Работа чернорабочим-разнорабочим мне быстро поднадоела, и к лету следующего года я начал тосковать. Что дальше? Я очень хотел стать помощником режиссера «Леннаучфильма». Но меня никак не переводили в помощники. На студию приходили какие-то мальчики, какие-то девочки, их брали на работу, а мне говорили: нет мест. Мальчики и девочки были племянниками, внуками и сыновьями. Своему другу Мишке, мама которого меня пристроила на работу, я говорю:
– Мишка, больше не могу, мне надоело все это до смерти.
– Женя, ты должен терпеть, – успокаивал меня Мишка, – знаешь, Мравинский начинал с рабочего сцены, у тебя хорошее начало творческой биографии!
Миша подхихикивал, а я терпел, терпел почти до августа, то есть практически год. Но потом решил, что хватит: пойду в пароходство и попытаюсь устроиться радистом! Пойду в море! Надо сказать, что в армии я был хорошим радистом. Демобилизовался я радистом первого класса, кстати, в армии за это была надбавка за классность. Зарплата была 40 рублей, а за классность платили еще 25 рублей. А это уже эстонские сигареты «Прима» и сгущенка.
Короче говоря, я решил, что работать «универсалом» не буду. У меня было три дня отгула за переработки. Я их отгулял.
Я не пришел, как положено, к 8 утра на работу.
Я пришел к 9 часам и говорю бригадиру:
– Извините, но я хочу уйти!
– Так зачем ты пришел?
– Ну… извиниться!
– Что тебе сказать? Тебя перевели в производственный отдел. Туда и иди.
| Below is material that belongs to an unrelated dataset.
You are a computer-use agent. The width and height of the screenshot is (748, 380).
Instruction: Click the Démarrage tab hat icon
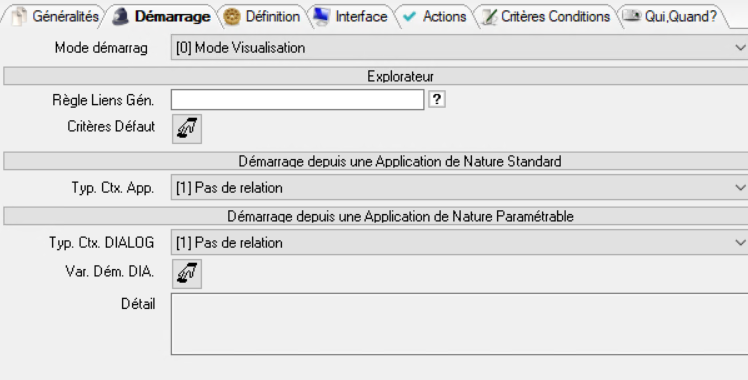click(x=121, y=17)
Я на крыльях понесся в этот корпус на второй этаж к начальнику производства.
– Здравствуйте!
– Значит так, Татарский, пойдете работать к режиссеру Тамаре Иолевой на картину «Коклюш» помощником режиссера.
– !!!
Так в одно мгновение моя судьба круто изменилась. Это был мой самый первый фильм в качестве помощника режиссера.
Картина «Коклюш» была маленькая – одна часть или две быстро закончились. Следующий фильм назывался «Море будет жить». Мы начали работать. Режиссером был Гребнев, и картина была посвящена переброске северных вод Вычегды и Печоры через Каму и Волгу в Каспий. Каспий надо было спасать – он мелел. Коммунистическая партия решила, что спасет Каспий, и спасла… тем, что ничего не сделала!
Я побывал в тех местах, где раньше было море, были причалы и бакены, а теперь все это стояло посреди пустыни, а моря никакого не было видно. Ужас! Тогда никто не знал, что море вернется. А оно вернулось без участия КПСС и начало подтапливать, а мы снимали «Море будет жить».
Это была моя самая первая экспедиция, то, о чем я мечтал. Наша съемочная команда состояла из пяти человек: режиссер, директор картины, помощник режиссера, ассистент оператора и оператор.
Экспедиция от Северного Ледовитого океана, от Нарьян-Мара вверх по Вычегде, Печоре, затем Троицко-Печорск, Усть-Выя, Усть-Ижма, Щугорское ущелье. Все это мы сначала облетели на вертолете, а после ползали по тундре, кормили бесчисленных комаров.
Потом наша съемочная команда перебросилась в Пермь и села на теплоход. И началась сладкая жизнь! Дольче вита! Белый теплоход, на реке не качает, официанты ресторана спрашивают: «Что будете есть?» А было два или три варианта обеда. Мы к этому времени поднакопили немного деньжат, так как суточные были 1 рубль 50, а в Коми АССР покупать было нечего. Можно было только съесть кашу за 30 копеек или вонючего хека за 40… Это было нормально, мы не возмущались. Что желать, когда ты в тундре, в тайге? Но на пароходе деньги были, и мы могли себе позволить выбирать, что нам съесть: гуляш или еще что-либо. Сладкая жизнь! Мы плыли из Перми по Каме и по Волге с остановкой в Ульяновске. Так было положено: какая разница, какой фильм снимаешь, все равно нужно было снять домик Ильича, место, где он родился, где он жил.